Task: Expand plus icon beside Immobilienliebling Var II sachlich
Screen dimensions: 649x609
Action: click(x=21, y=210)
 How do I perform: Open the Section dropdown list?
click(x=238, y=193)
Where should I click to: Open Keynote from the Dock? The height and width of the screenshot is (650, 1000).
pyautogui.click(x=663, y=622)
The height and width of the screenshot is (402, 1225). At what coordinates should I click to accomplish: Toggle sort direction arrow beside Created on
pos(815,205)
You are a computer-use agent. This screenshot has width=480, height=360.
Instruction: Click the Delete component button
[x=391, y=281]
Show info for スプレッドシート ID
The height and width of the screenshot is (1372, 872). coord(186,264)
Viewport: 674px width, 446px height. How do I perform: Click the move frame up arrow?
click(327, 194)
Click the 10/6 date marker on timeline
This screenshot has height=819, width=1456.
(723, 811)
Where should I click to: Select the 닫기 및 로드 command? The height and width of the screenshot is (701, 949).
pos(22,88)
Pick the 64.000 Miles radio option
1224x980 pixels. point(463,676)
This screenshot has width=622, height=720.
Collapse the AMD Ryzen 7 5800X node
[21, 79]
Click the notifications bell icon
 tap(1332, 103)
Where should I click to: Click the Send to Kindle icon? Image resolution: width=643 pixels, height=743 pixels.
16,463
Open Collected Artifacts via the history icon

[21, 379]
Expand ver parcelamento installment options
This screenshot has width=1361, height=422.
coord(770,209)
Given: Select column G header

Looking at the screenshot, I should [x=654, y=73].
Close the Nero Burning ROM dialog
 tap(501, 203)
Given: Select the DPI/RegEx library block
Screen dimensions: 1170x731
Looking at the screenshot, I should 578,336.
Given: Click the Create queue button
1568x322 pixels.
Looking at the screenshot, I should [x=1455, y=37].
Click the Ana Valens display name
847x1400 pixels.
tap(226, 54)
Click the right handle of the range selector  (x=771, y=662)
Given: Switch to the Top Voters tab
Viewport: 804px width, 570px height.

========================================================================

◆ **What you will do**
Please render all of the material above as a numbered list with one line per item, leaving out the blank lines.

◆ **Output below**
1. Task: Expand plus icon beside Immobilienliebling Var II sachlich
2. Screen dimensions: 649x609
3. Action: click(x=21, y=210)
4.  How do I perform: Open the Section dropdown list?
5. click(x=238, y=193)
6. Where should I click to: Open Keynote from the Dock? The height and width of the screenshot is (650, 1000).
7. pyautogui.click(x=663, y=622)
8. The height and width of the screenshot is (402, 1225). At what coordinates should I click to accomplish: Toggle sort direction arrow beside Created on
9. pos(815,205)
10. You are a computer-use agent. This screenshot has width=480, height=360.
11. Instruction: Click the Delete component button
12. [x=391, y=281]
13. Show info for スプレッドシート ID
14. The height and width of the screenshot is (1372, 872). coord(186,264)
15. Viewport: 674px width, 446px height. How do I perform: Click the move frame up arrow?
16. click(327, 194)
17. Click the 10/6 date marker on timeline
18. This screenshot has height=819, width=1456.
19. (723, 811)
20. Where should I click to: Select the 닫기 및 로드 command? The height and width of the screenshot is (701, 949).
21. pos(22,88)
22. Pick the 64.000 Miles radio option
23. 1224x980 pixels. point(463,676)
24. This screenshot has width=622, height=720.
25. Collapse the AMD Ryzen 7 5800X node
26. [21, 79]
27. Click the notifications bell icon
28.  tap(1332, 103)
29. Where should I click to: Click the Send to Kindle icon? Image resolution: width=643 pixels, height=743 pixels.
30. 16,463
31. Open Collected Artifacts via the history icon
32. [21, 379]
33. Expand ver parcelamento installment options
34. This screenshot has width=1361, height=422.
35. coord(770,209)
36. Given: Select column G header
37. Looking at the screenshot, I should [x=654, y=73].
38. Close the Nero Burning ROM dialog
39.  tap(501, 203)
40. Given: Select the DPI/RegEx library block
41. Screen dimensions: 1170x731
42. Looking at the screenshot, I should 578,336.
43. Given: Click the Create queue button
44. 1568x322 pixels.
45. Looking at the screenshot, I should [x=1455, y=37].
46. Click the Ana Valens display name
47. 847x1400 pixels.
48. tap(226, 54)
49. Click the right handle of the range selector  (x=771, y=662)
50. Given: Switch to the Top Voters tab
51. Viewport: 804px width, 570px height.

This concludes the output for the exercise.